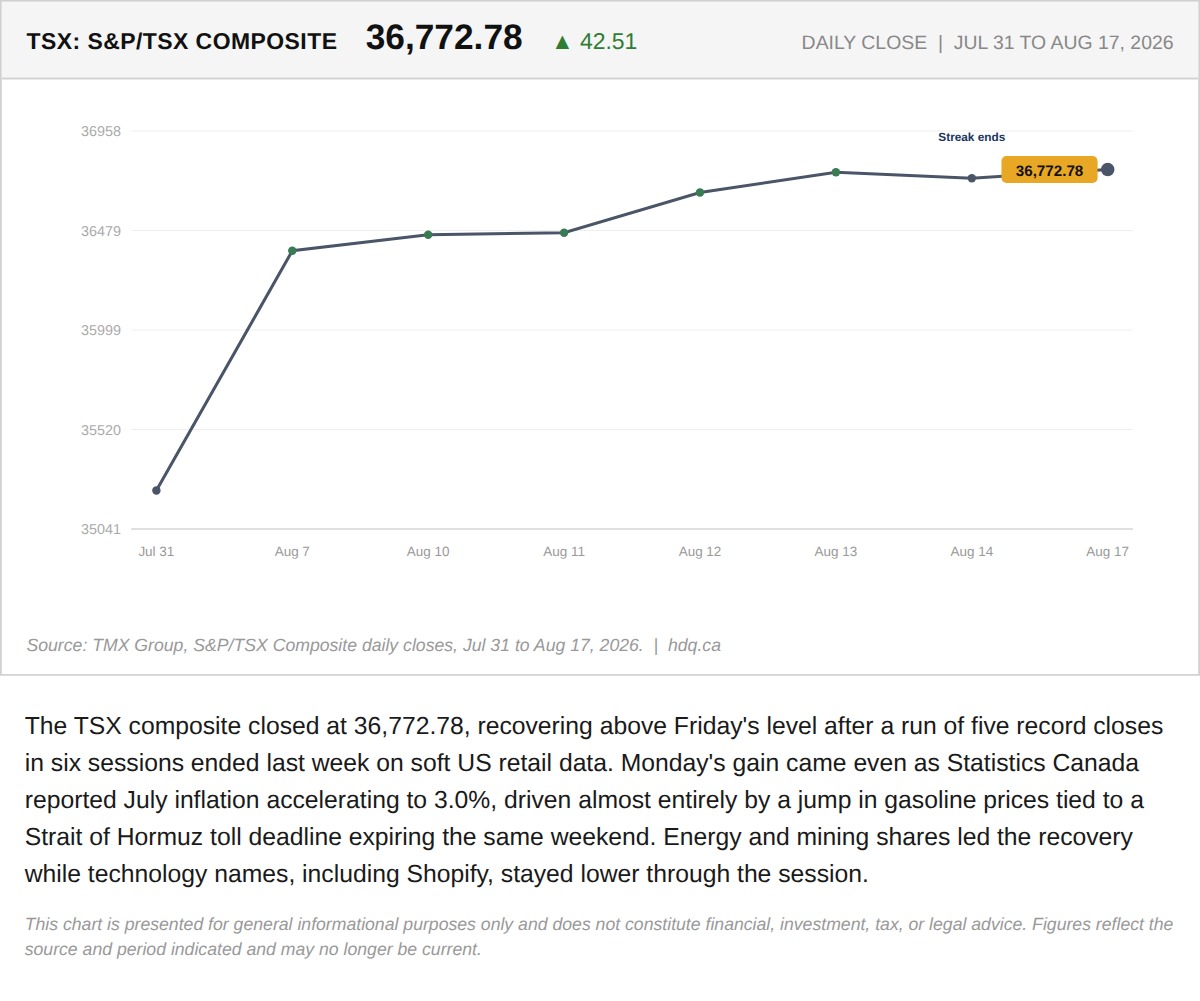Click the 35041 y-axis baseline label
The width and height of the screenshot is (1200, 1001).
101,529
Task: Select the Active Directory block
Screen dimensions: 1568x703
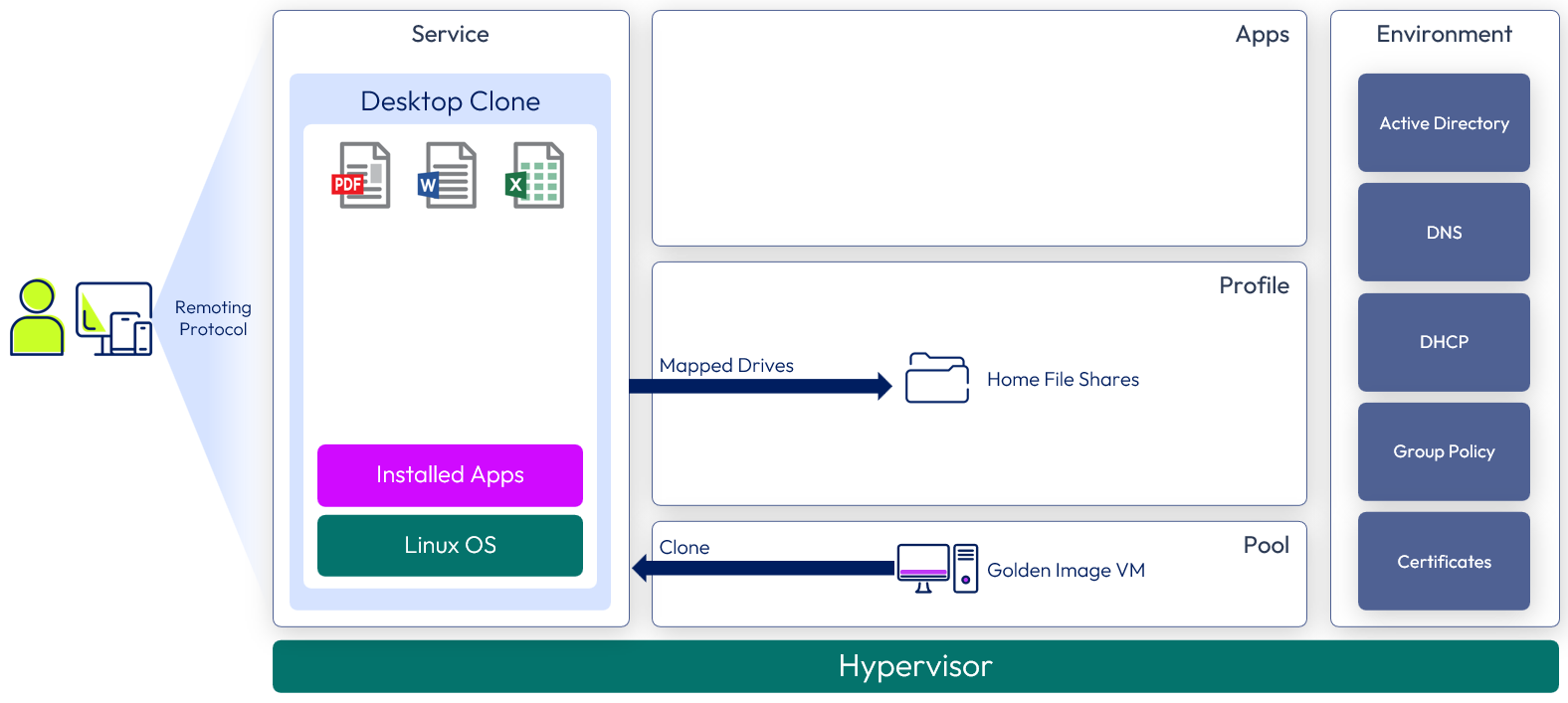Action: point(1443,123)
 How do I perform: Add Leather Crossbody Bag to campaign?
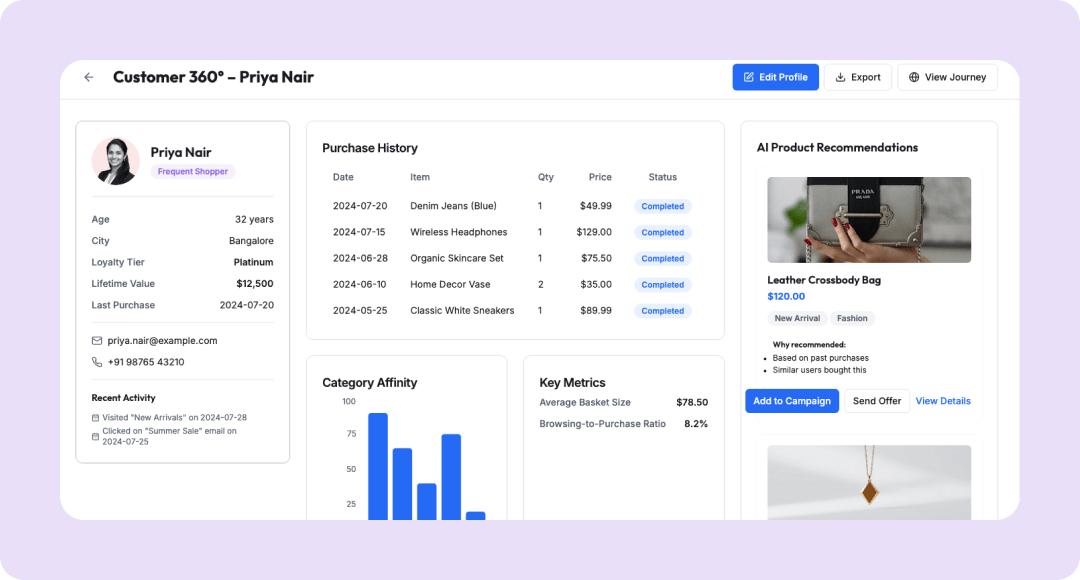pos(791,401)
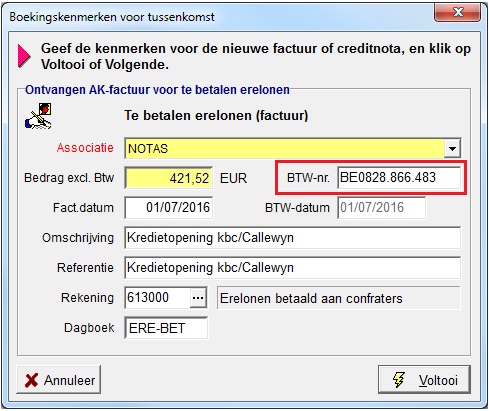Click the red X icon on Annuleer
The image size is (489, 411).
click(32, 380)
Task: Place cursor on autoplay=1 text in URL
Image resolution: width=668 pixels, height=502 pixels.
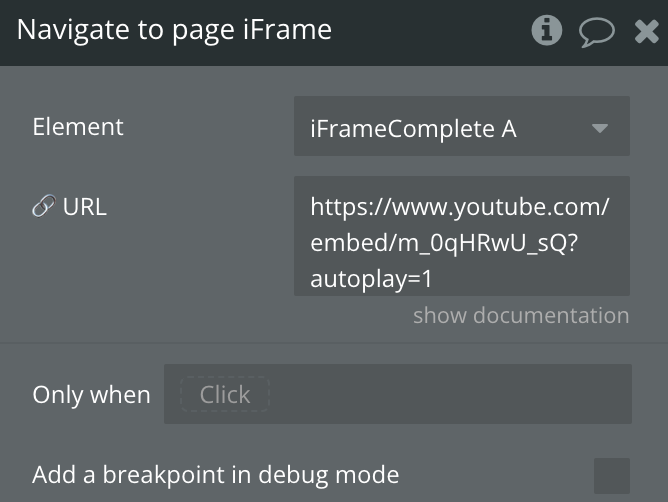Action: click(371, 279)
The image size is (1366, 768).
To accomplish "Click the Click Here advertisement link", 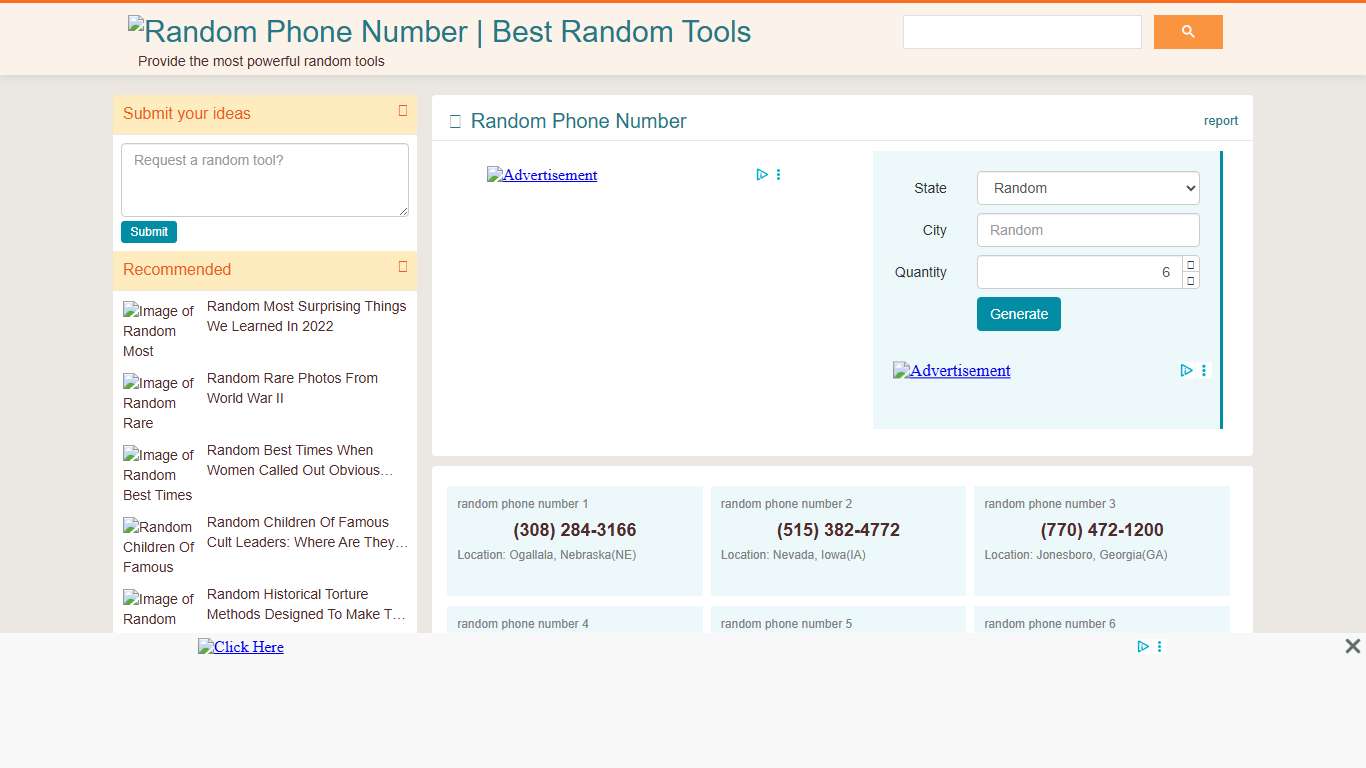I will (x=241, y=646).
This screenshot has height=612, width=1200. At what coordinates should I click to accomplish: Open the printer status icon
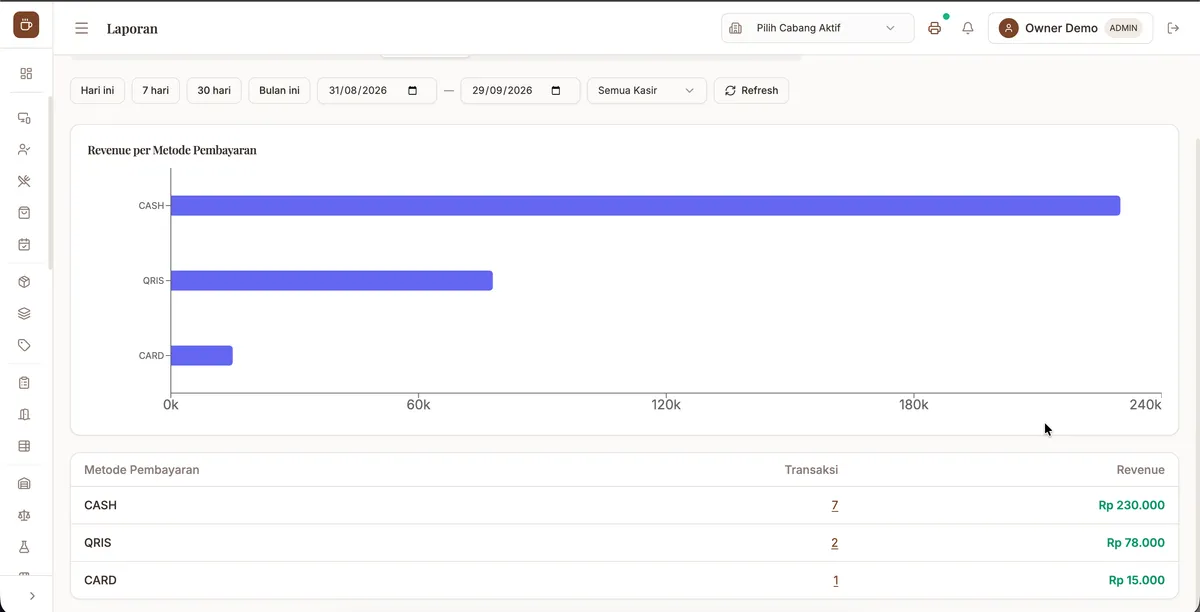pos(935,28)
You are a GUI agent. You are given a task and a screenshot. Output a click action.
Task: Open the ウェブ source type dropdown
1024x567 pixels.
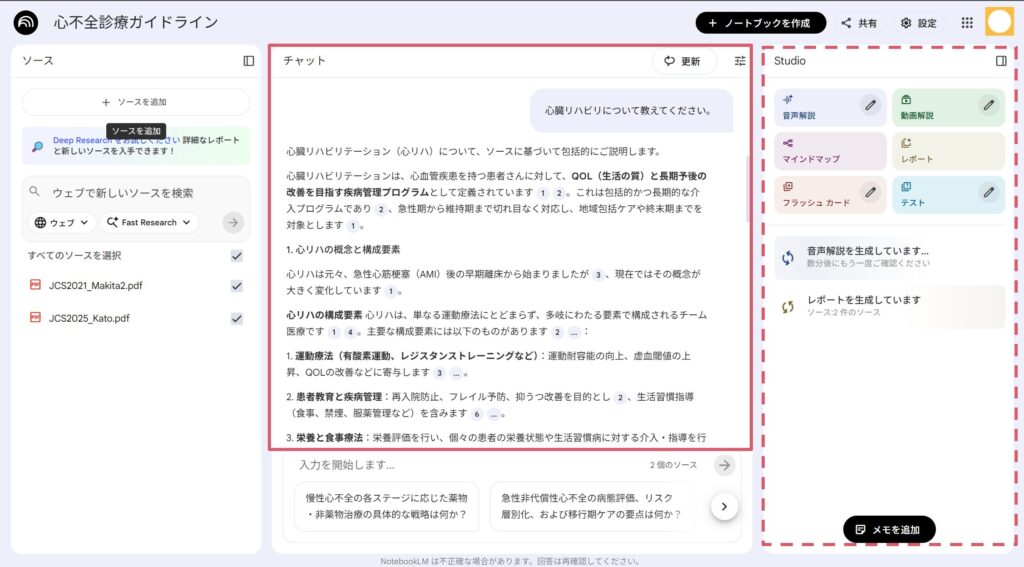[x=62, y=223]
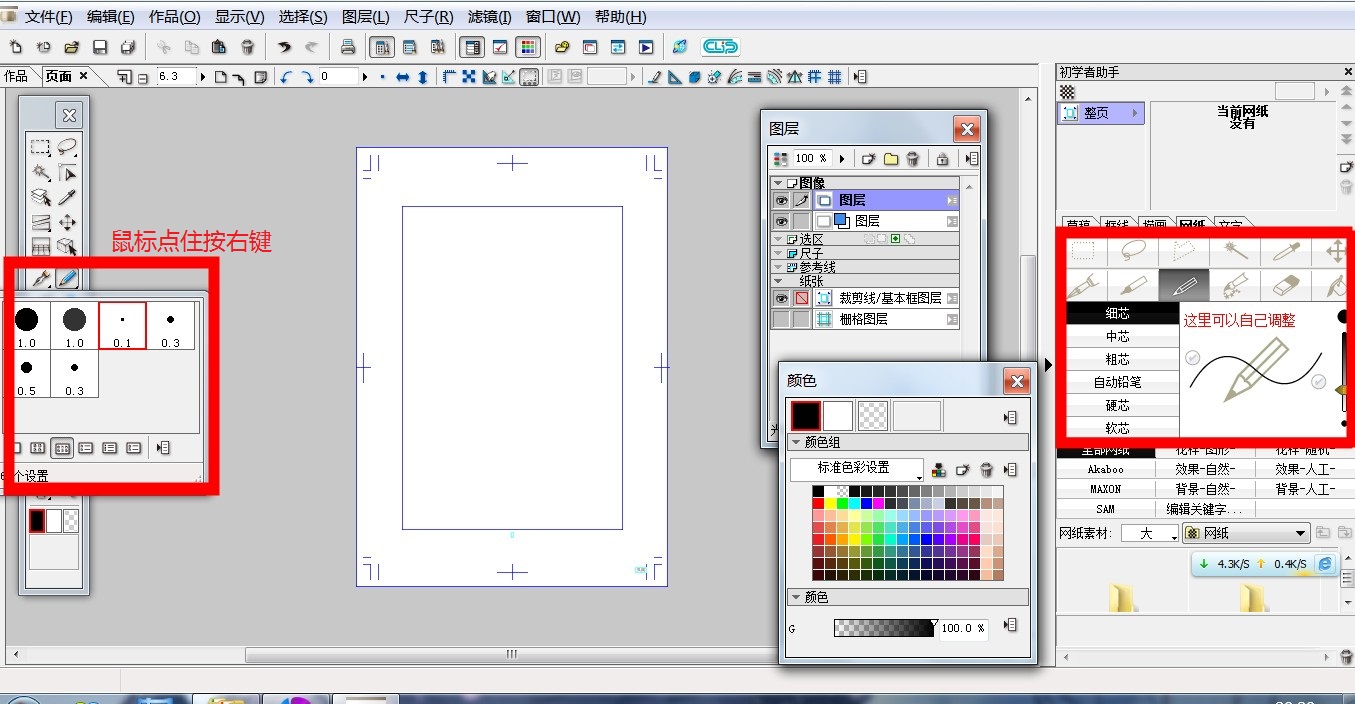The width and height of the screenshot is (1355, 704).
Task: Collapse the 图像 layer group
Action: tap(778, 183)
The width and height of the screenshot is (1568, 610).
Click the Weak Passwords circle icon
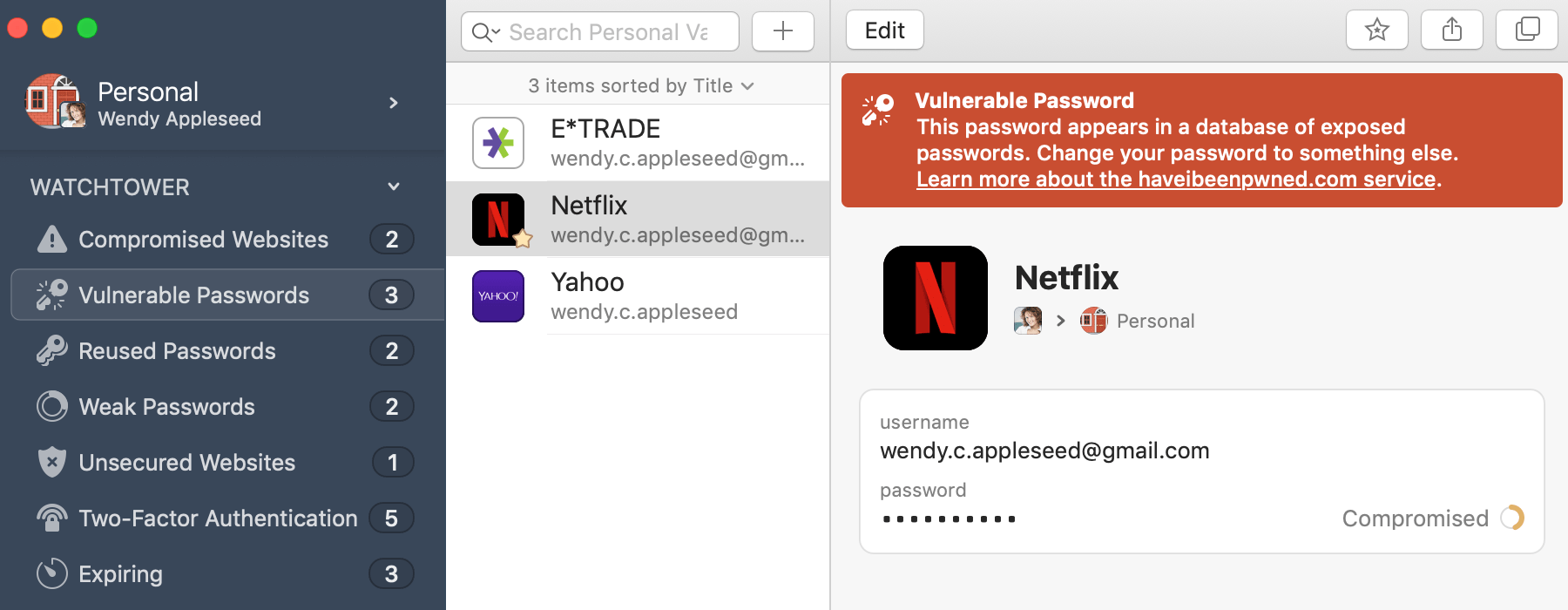(51, 406)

YOUR INSTRUCTIONS: Here the lines from the one containing "Task: Open the ウェブ source type dropdown" through the end of the material are to be copied exactly, with the pictures omitted.

PROBLEM SOLUTION:
Task: Open the ウェブ source type dropdown
1024x567 pixels.
[x=62, y=223]
The width and height of the screenshot is (1355, 704).
Task: Collapse the 图像 layer group
Action: tap(778, 183)
The width and height of the screenshot is (1568, 610).
Click the Weak Passwords circle icon
(51, 406)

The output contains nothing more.